You've seen the stuff on draft next to your beer of choice and popping up in aisles of your grocery store -- cider's been having its moment for a while now, meaning it's about time to up your apple game. Unlike beer, cider is subtle enough to be used as a base to mix with ingredients that will take you way farther than a shandy. How far? Well, for those of you who scrolled down early (shame on you) and said "Vinegar, really?" just trust us.

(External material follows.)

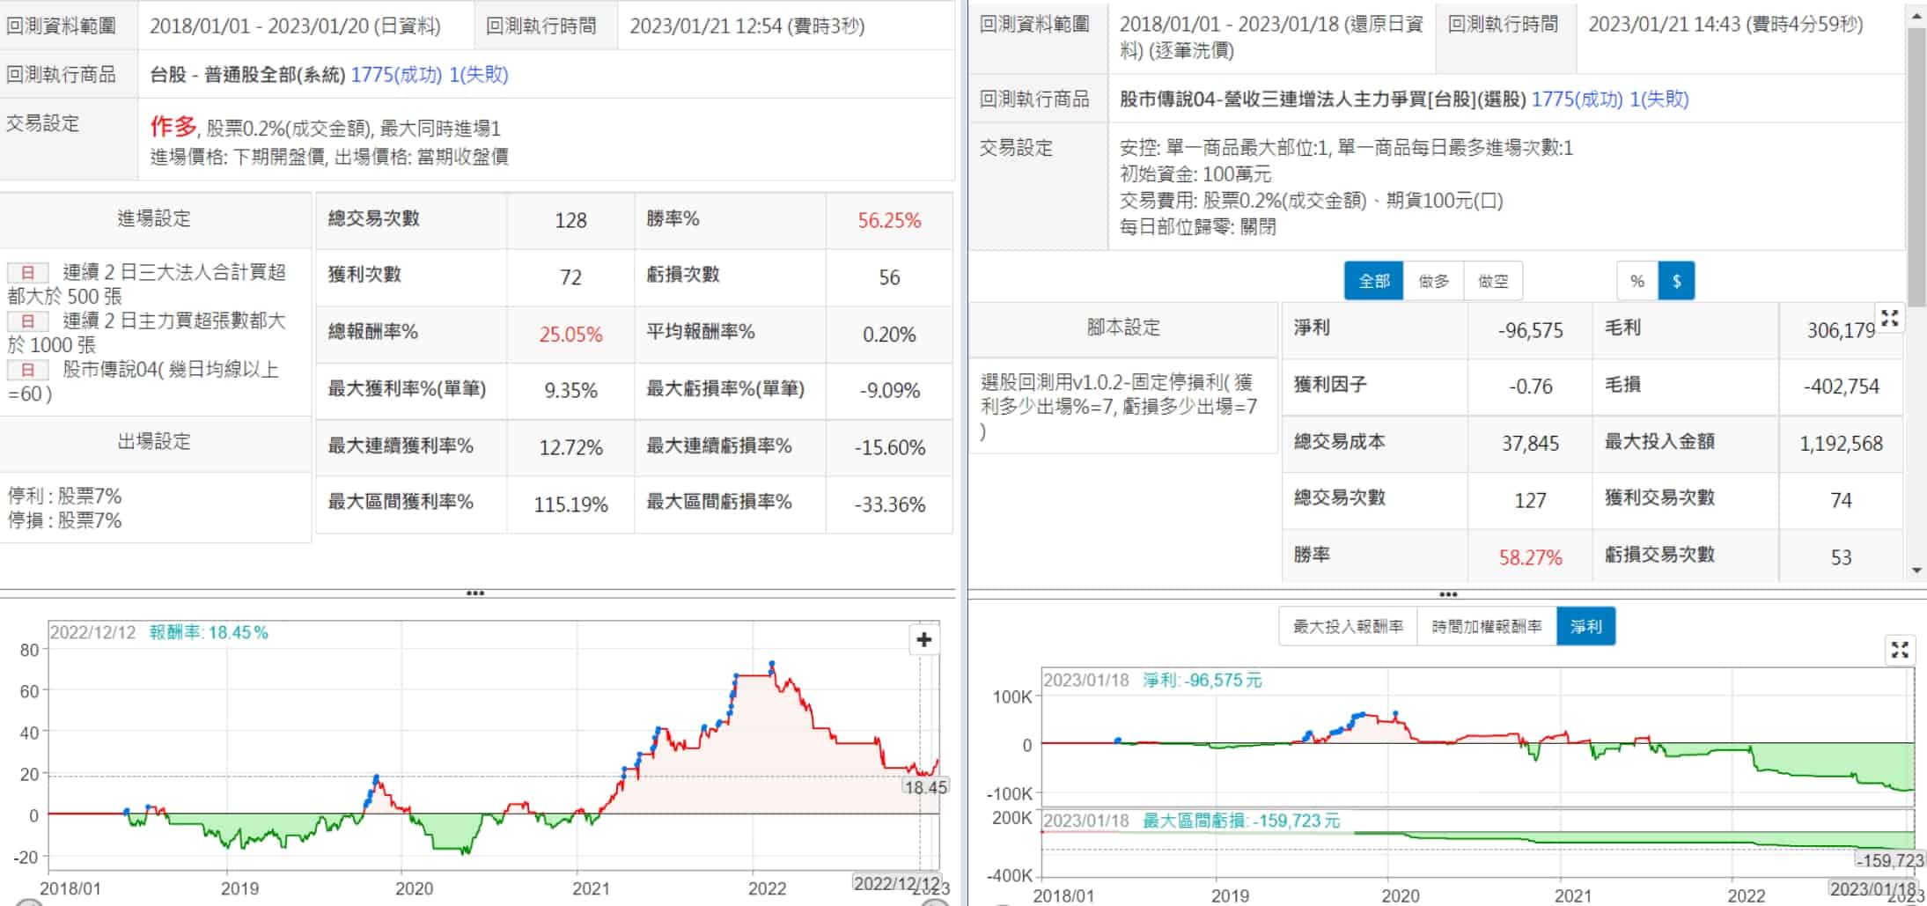Click the 日 icon beside 股市傳說04 condition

Photography by Eric Helgas / Styling by Ali Nardi

1. Apple Cider Vinegar/Fruit Vinegars

Yup, a quarter of an ounce of fruit-flavored vinegar goes a long way in a tall cold one of hard cider. And no, vinegar in your cocktail won’t taste like accidentally drinking contact lens solution. Sugars are added to make these vinegars palatable while their natural acidity will complement the dry flavor of the cider. Go with varieties like passionfruit and blackcurrant to build on the bright, fruity flavors of apple cider.
 

2. Ginger is great with apple

Fact: if this cocktail was wearing velour sweatpants, it would say sweet + spicy across the back. The sweetness of the apple goes well with the bold spicy flavor of ginger, so whether you’re adding in ginger syrup, fresh ginger juice, or spicy ginger beer, the versatility of apple will always be able to hold up to the kick to the face ginger can be.
 

3. Orchard/Stone Fruits

If you want to layer different fruit flavors within your apple cider cocktail, stick with orchard fruits. This sounds pretty limiting but it isn't at all -- this squad rolls deep. Use anything you find growing on a tree the way apples do, like cherries, peaches, pears, etc. Whether you’re making a syrup, muddling, or adding fresh juice, these flavors complement each other easily, especially because apple is very subtle, light, and has a versatile component to it. 
 

4. Beer

Cider and beer are those two friends who’ve been dancing around each other for years; it’s time to get together already to unleash the bubbly perfection that is a cider and beer cocktail. Avoid bitter, hoppy beers and stick to something with a high citrus flavor like a sour ale to complement the tart sweetness of apple cider without overpowering the cocktail. Or, opt for the simple malted flavors of a lager that won’t divert the flavors in the cider, or even for a dark stout for some creamy richness. Snake bites, anyone?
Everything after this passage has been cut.